Let me start with a short story. When I was young my dad was always into Corvettes. He always wanted a “mid-year” corvette (1963-1967) and finally bought a 1966 corvette coupe in the mid 1980’s. He put in a lot of hard work to restore the car back to original. My dad and I would go to Corvettes of Carlisle in Pennsylvania every year starting in the early 2000’s. I would see the prices of the cars rise year after year all the way into the 2010’s. After 2010 some of the prices began to fall and I also started to notice another trend. I noticed that there was less and less older Corvettes showing up. The older guys were still there but they were driving newer more comfortable and reliable corvettes. This trend continues and this year was another year that there were way more newer corvettes (many current model year) as compared to older ones.

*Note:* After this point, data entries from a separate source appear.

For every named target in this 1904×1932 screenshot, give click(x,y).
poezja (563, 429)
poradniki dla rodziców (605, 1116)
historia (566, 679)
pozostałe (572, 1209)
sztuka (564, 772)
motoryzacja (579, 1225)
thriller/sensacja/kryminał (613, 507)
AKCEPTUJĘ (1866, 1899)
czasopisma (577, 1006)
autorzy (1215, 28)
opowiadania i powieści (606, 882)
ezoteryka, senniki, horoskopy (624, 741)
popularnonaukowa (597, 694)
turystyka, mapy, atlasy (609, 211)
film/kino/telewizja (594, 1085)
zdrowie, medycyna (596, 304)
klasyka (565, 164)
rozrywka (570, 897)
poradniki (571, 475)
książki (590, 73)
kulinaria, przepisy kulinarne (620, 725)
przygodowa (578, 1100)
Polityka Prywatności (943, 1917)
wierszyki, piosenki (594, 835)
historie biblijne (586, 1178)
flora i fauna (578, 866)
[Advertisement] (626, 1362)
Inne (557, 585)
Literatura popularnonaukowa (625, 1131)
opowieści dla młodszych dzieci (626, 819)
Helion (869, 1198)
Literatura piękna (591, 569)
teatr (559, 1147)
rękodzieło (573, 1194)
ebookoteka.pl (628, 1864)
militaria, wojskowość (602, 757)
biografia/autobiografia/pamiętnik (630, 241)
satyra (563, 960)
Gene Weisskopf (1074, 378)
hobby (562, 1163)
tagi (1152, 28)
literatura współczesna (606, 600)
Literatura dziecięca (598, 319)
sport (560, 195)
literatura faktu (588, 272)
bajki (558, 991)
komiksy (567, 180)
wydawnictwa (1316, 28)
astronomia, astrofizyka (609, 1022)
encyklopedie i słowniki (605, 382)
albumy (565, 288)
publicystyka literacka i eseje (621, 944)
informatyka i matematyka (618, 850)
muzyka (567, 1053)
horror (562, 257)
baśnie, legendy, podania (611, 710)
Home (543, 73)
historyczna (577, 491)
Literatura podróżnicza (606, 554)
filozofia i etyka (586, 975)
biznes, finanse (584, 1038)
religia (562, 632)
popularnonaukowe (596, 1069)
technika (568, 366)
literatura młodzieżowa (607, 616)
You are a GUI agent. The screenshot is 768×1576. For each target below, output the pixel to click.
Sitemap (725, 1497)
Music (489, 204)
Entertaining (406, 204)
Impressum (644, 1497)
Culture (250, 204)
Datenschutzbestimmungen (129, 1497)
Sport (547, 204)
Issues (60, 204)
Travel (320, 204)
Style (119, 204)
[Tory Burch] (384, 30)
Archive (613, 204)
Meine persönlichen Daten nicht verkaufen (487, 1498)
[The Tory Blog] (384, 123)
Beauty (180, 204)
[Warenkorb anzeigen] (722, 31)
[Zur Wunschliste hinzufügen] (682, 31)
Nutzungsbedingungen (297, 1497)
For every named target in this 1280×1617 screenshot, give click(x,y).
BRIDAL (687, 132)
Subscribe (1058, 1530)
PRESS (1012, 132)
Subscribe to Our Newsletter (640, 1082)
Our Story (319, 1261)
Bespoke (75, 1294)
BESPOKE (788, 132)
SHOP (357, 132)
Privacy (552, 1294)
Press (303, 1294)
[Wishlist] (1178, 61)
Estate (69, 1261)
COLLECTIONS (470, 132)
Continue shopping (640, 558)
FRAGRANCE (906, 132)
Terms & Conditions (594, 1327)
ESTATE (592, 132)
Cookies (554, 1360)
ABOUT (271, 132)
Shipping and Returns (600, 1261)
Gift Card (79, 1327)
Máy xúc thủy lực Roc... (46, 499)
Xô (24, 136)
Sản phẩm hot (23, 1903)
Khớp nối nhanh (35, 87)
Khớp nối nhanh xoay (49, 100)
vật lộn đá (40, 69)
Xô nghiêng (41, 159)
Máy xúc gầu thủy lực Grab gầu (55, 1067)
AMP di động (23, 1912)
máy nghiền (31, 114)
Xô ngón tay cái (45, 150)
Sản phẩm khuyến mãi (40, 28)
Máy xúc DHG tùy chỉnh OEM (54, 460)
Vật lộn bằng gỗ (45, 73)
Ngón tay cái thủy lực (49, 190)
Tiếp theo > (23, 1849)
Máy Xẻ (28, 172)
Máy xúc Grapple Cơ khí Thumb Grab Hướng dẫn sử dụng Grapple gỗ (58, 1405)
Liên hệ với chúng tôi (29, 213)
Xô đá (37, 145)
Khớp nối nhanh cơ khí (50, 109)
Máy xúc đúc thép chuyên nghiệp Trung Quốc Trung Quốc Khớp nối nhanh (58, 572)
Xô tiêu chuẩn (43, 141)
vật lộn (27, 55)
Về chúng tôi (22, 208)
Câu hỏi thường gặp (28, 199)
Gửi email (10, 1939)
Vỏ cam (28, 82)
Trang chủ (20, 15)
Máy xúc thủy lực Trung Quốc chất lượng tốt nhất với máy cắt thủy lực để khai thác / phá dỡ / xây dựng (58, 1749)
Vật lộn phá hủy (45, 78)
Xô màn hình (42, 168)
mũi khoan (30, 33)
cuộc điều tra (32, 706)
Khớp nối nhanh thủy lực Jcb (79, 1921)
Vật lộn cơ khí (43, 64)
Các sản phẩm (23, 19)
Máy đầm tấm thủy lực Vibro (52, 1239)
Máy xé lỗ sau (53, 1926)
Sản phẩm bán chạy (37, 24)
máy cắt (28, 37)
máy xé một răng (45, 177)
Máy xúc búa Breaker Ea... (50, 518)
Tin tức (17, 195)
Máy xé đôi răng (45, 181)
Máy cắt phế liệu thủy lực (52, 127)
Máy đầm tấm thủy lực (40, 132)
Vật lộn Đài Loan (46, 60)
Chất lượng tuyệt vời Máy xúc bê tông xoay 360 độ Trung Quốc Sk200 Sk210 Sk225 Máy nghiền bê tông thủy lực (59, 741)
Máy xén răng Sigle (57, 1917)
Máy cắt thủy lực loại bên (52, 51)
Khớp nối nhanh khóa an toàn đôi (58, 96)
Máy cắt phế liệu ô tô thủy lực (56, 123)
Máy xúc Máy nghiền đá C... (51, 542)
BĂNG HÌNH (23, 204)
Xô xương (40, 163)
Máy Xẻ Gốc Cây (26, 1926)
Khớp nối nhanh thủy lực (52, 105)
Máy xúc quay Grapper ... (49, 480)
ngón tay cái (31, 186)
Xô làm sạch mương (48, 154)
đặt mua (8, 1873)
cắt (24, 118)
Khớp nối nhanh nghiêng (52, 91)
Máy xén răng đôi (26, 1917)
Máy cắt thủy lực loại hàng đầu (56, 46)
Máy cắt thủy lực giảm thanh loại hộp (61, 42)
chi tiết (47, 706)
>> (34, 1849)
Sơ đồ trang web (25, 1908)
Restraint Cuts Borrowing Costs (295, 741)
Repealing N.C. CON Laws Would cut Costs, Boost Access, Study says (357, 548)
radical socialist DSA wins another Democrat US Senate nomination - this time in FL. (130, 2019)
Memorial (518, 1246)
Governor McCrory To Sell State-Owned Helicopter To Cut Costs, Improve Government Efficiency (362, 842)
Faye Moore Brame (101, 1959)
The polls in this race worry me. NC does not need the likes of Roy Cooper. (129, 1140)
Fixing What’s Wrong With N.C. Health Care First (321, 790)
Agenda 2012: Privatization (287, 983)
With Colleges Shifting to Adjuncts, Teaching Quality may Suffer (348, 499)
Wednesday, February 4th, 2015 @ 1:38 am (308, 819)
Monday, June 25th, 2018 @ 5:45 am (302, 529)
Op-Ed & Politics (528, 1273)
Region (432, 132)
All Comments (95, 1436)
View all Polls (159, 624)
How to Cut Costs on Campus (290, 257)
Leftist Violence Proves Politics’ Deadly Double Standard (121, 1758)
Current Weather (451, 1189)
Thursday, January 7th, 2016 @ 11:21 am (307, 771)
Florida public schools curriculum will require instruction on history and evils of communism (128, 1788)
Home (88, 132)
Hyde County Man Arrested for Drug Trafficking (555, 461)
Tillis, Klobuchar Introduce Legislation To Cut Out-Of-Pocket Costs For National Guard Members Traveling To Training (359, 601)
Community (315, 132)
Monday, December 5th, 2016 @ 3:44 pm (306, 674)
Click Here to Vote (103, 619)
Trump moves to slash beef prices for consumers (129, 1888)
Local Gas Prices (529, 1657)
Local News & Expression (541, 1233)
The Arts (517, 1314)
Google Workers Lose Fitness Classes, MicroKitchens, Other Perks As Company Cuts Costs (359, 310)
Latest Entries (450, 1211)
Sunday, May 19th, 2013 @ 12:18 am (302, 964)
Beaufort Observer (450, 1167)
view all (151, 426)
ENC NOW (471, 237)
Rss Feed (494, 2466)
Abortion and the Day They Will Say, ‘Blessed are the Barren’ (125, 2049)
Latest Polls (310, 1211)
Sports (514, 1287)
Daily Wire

What happened? Here’s my take:
Many of the classic Corvette owners wanted the car they couldn’t afford in high school. As they got older, they kept their eye on the market and their passion alive thinking someday I will get it. Life moves on and for many as they get older things change. Their kids move out, they pay off the mortgage, they approach retirement and they can finally afford the car that they always wanted.
When some got their classic vette it was a short-lived honeymoon. I say this because many people are used to driving quiet comfortable newer cars. The classic looks great but when they drive it smells like gas, is so loud that you can’t have a conversation, and the air conditioning doesn’t work so well if it has air conditioning at all. Once the honeymoon period ends many start looking at the new model vettes. Why? Comfort. They start to realize they don’t drive the classic as much as they thought they would.
Many kept the classic vettes for years even though they didn’t drive them much. As years go by the “sentimental window” starts to pass. What I mean by this is that the guys who wanted the mid-year corvettes and saw them when they were young are now older and really don’t want to drive them. The generation behind like the mid-year cars but they don’t have the sentimental attachment to them so they don’t value them as much. I think the value drops due to this timing shift in sentimental value. I see this in real life as I get older. I would pay a premium for items I grew up with where younger and older generations don’t care as much.
Ok let’s bring this to the three wheeler market. In my opinion 1986 was the pinnacle of the three wheeler. So, if you were 13 to 18 years old in 1986 you would be 50 to 55 in 2023. The people who grew up around the 3 wheelers during the pinnacle are at the age when they typically have more disposable income for a reliving childhood purchase. This may be driving the prices up for the 3 wheelers. Just like in the corvette story there’s a honeymoon phase. If the 50 to 55 year olds have been riding more modern vehicles then some of the three wheelers may not feel the same and they may sell if the three wheeler is just sitting around and not getting ridden.
The higher prices may really limit the market as younger buyers may not want to pay the current high prices. Yes, there’s still deals out there but it’s nothing like 10 years ago. Back then three wheelers especially the non-popular models were very affordable and many became father son projects. I don’t know if the younger people who are outside of the sentimental window will continue to pay market prices for these three wheelers. Typically, when prices get to a certain point people will look at a more affordable projects and that’s how new trends start.
Has the 3 wheeler market peaked? I don’t know as I don’t have a crystal ball. I still think there will always be a market for a clean OEM example or the racing models like 250R, Tecate, and Tri Z but I’m not sure about the used rider quality machines. As prices rise you have to think about what other vehicles could you buy for the same price. I remember when Yamaha introduced the first racing quad in a long time - the YFZ 450. This really affected the older 3 and 4 wheel sport and racing market but that's a story for another day.
In conclusion I haven’t purchased many three wheelers recently and I will probably wait things out for awhile to see what happens.